Nas
três maiores cidades do país, os prefeitos assumiram com discursos claros em
defesa da diversidade, da democracia, e da saúde. Em São Paulo e Belo
Horizonte, Bruno Covas e Alexandre Kalil já estavam no cargo, por isso a
atenção ficou mais concentrada no Rio. Eduardo Paes quis marcar a mudança
radical de estilo de gestão com sua chuva de decretos e medidas emergenciais.
Das três cidades, a situação do Rio é a mais dramática em todos os sentidos, do
colapso fiscal ao descalabro administrativo.

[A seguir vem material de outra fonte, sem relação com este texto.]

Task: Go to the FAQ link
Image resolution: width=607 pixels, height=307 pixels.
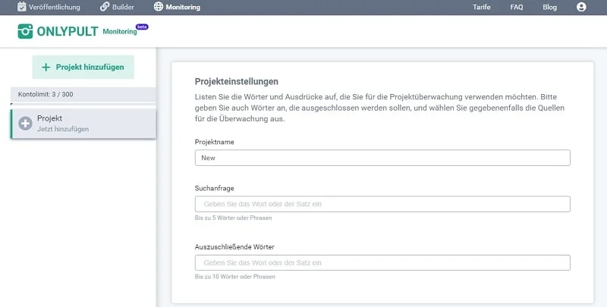Action: coord(517,7)
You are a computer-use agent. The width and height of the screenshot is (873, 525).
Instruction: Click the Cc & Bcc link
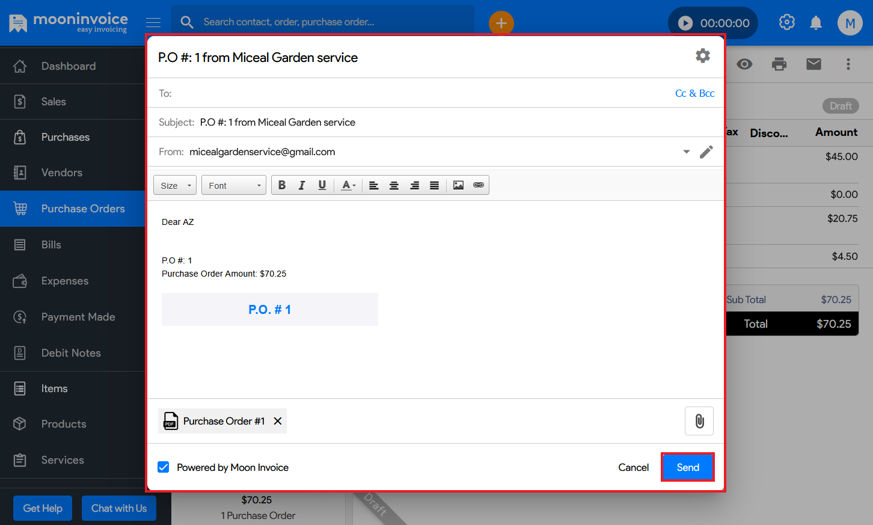pos(694,93)
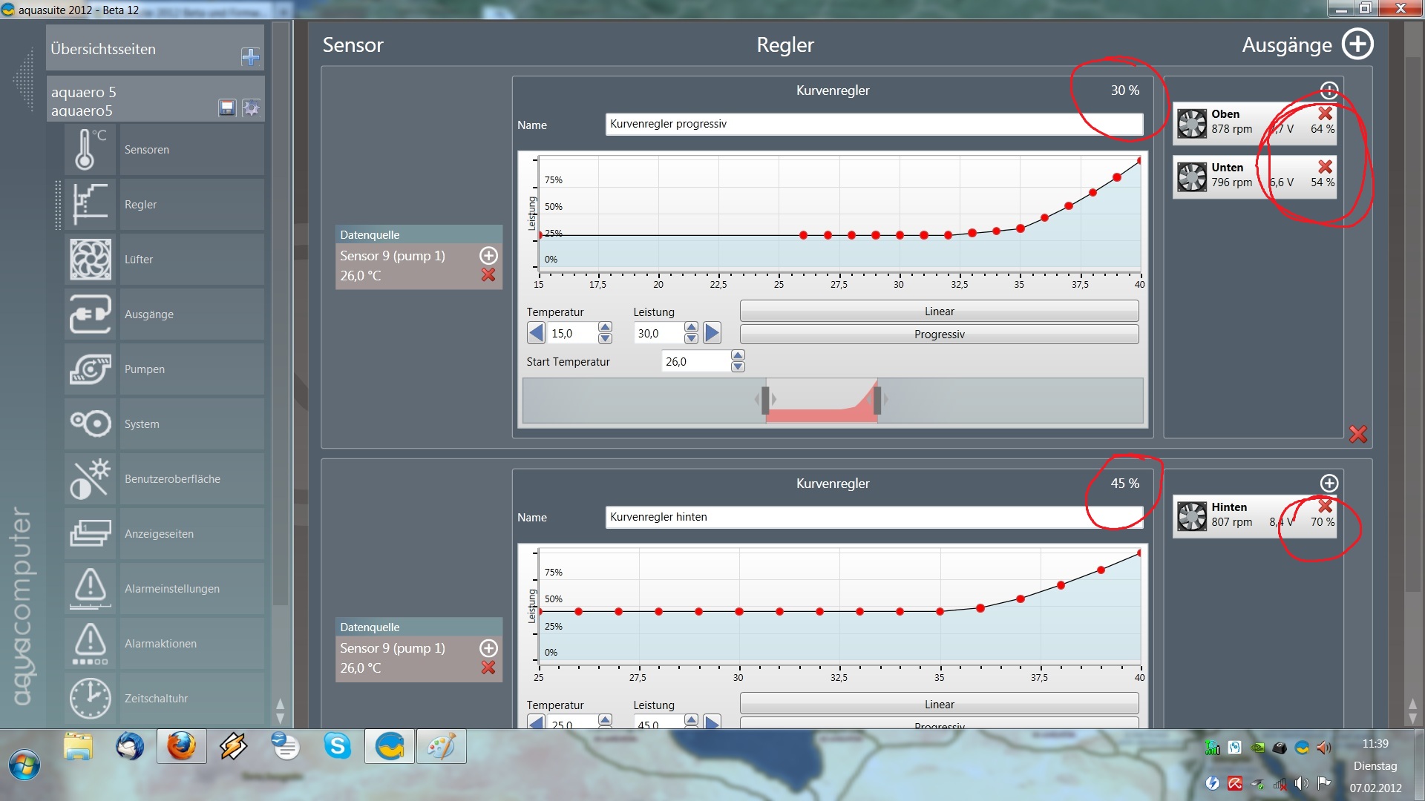Viewport: 1425px width, 801px height.
Task: Open the Lüfter fan icon
Action: click(x=90, y=259)
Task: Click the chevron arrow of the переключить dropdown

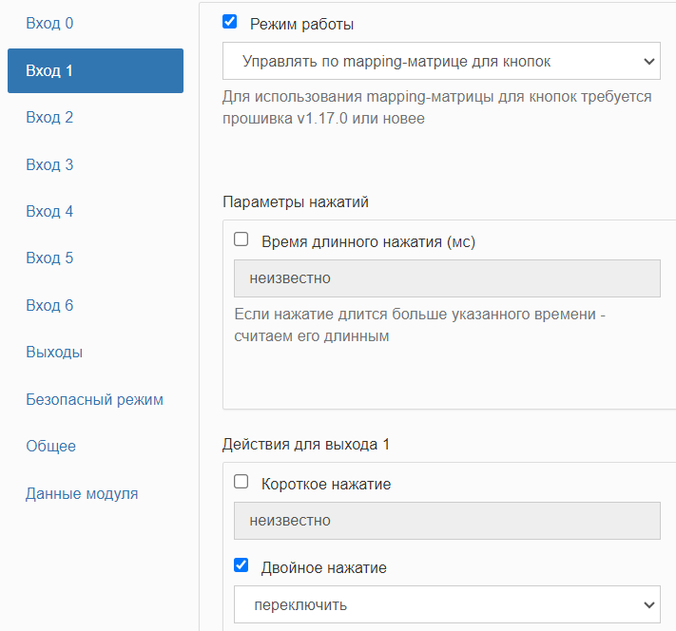Action: [649, 604]
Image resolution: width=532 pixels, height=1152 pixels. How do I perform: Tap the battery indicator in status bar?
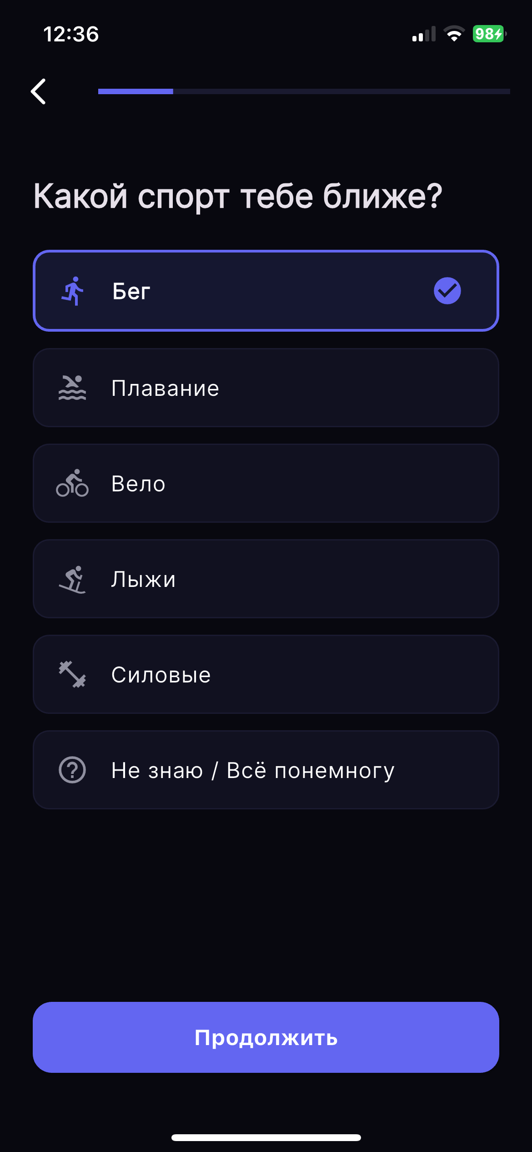click(489, 34)
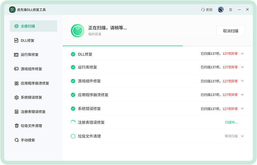Image resolution: width=257 pixels, height=165 pixels.
Task: Click the 垃圾文件清理 trash icon
Action: [16, 126]
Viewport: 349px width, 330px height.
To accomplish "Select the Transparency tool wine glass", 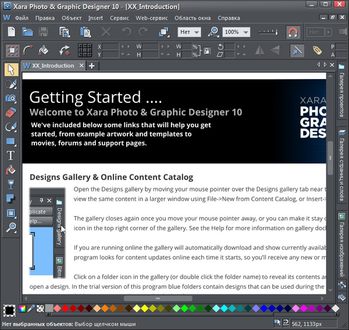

Nem todas as cidades estão em situação de penúria fiscal porque as transferências diretas do governo federal, para compensar a queda de arrecadação e a suspensão temporária do pagamento da dívida com o Tesouro permitiram a várias capitais chegar ao fim do ano passado com dinheiro em caixa e capacidade de investir. Não é o caso do Rio. As capitais em geral são menos endividadas do que os estados, e a cidade de São Paulo foi a mais beneficiada pela renegociação de dívida feita no governo Dilma, que permitiu a troca de indexador, inclusive com efeito retroativo. Isso reduziu fortemente a dívida da capital paulista. Foi possível trocar o IGP-M mais 6% por IPCA mais 4%, ou por Selic, o que fosse menor. Imagina se não tivesse havido essa troca? O IGP-M em 2020 deu 23%. As dívidas estão sendo corrigidas pela Selic de 2%.
O
Rio tem anomalias de toda ordem. Uma delas foi a transição feita entre uma
equipe acéfala que estava saindo e a que estava chegando. No dia em que o
ex-prefeito Marcelo Crivella foi preso, muitas reuniões da transição foram
canceladas. Os dados passados aos novos secretários estão incompletos e muitas
equipes começaram a saber ontem que tudo é muito pior do que imaginavam. A
saúde e a educação estão em situação dramática. O aumento de leitos para
pacientes de coronavírus e a criação do Centro de Operações de Emergência,
anunciados ontem, foram medidas extremamente necessárias. O Rio passa a ter
agora um gestor que tem noção da emergência sanitária que a cidade vive.
Em
Belo Horizonte, o prefeito Alexandre Kalil disse que a capital mineira é “uma
cidade de todos, de LGBTs, cristãos, evangélicos, negros”. E agradeceu a
oposição pela pluralidade. Em São Paulo, o prefeito Bruno Covas começou citando
a vice-presidente eleita dos Estados Unidos, Kamala Harris, para falar da
fragilidade da democracia. Atacou o negacionismo, “os intolerantes e os
lacradores”. No Rio, Eduardo Paes disse que fará um governo antirracista, e
prometeu combater “essa chaga brasileira”.
Um
prefeito do Rio tem que, antes de tudo, entender isso, e tomara que Paes vá
além das palavras. Aqui as marcas da exclusão são muitos visíveis. Milhares de
africanos escravizados desembarcaram no Rio para viver longo martírio e, ao
mesmo tempo, construir o país. Que faça sim uma administração antirracista, porque
é a única que honra o Brasil e a sua identidade plural.
Tudo
o que disseram os novos prefeitos afasta as administrações locais da
intolerância ao diferente e à diversidade de opinião que é a marca do governo
de extrema direita de Jair Bolsonaro. E houve na festa democrática de ontem
simbologias importantes. Em São Paulo, a posse foi presidida por Eduardo
Suplicy, do PT. Na cidade, a bancada da esquerda, somando-se PT e PSOL, cresceu
bastante. No Rio, a posse dos vereadores foi comandada por Tarcísio Mota, do
PSOL, o vereador mais votado, amigo de Marielle Franco. A viúva da vereadora
assassinada, Monica Benício, também tomou posse.
Revigorados
pelo voto, os prefeitos das capitais e principais cidades brasileiras estão
mostrando que tomarão as decisões que o governo federal ignora no combate à
pandemia. Foram posses cuidadosas, com pouco ou nenhum convidado, presencial
com máscara, como no Rio, ou remota, como em Belo Horizonte. O cenário de
precaução se repetiu nas outras capitais.
Bolsonaro, com sua atitude irresponsável de negar a doença, a ciência, espalhar mentiras sobre a vacina, promover aglomerações e atrasar decisões inadiáveis, chega ao meio de mandato com uma posse de prefeitos que dá mais um sinal do seu isolamento político. O que os eleitores disseram é que querem administradores que os protejam da pandemia. Por isso a pressão por um programa de imunização vai crescer nos próximos dias.